Showing service states on a traffic light

When I was about fifteen, I was an inveterate thief of temporary street furniture – no, I have no idea why. Hormones are funny things. Just in case anyone from Mid Beds County Council happens to be reading, I am very, very sorry. There were several bollards in my bedroom, a cat’s eye which my uncle (possibly while under the influence) had liberated from a street in the dead of night, and a no parking sign on the wardrobe door.

I never had a traffic light.

Raspberry Pi hooked up to a traffic light

♪ ♫ I like traffic lights, although my name’s not Bamber.

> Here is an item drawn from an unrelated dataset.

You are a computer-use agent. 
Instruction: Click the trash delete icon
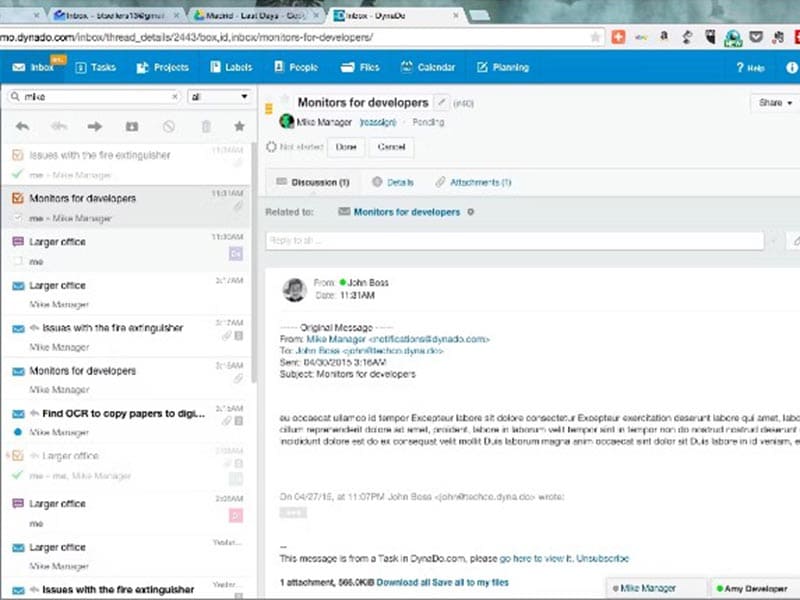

Magnus Lubeck has a traffic light (which he acquired through legal means), and he’s been using it – powered by a Raspberry Pi, of course – in place of a big display screen in his office for monitoring service states using Nagios/op5. Here’s some video.

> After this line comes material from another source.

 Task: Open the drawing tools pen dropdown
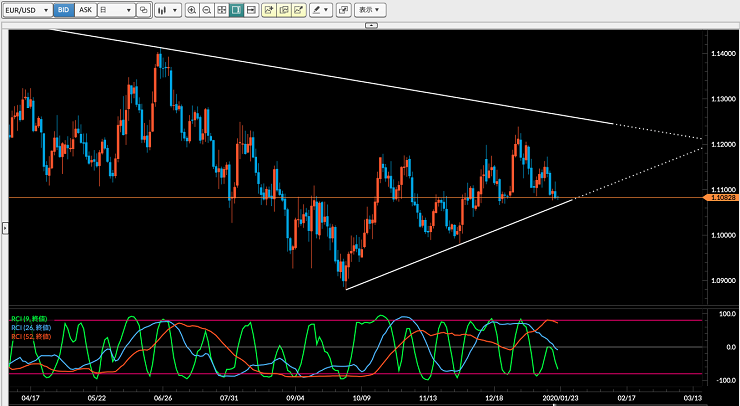click(321, 10)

There’s much more on Magnus’s blog, along with circuit diagrams and code, which you can use yourself if you happen to somehow come into possession of your own traffic light. He mentions the first application like this he ever saw, where a pub toilet lock was hooked up to a traffic light so you didn’t have to check whether there was someone in there or not. I’ve been thinking of ideas for this application from visual kitchen timers, to free parking space detectors, to instant message notifiers; although I feel it’s probably best not to get into the habit of using street furniture as interior decoration again. Add your own ideas below!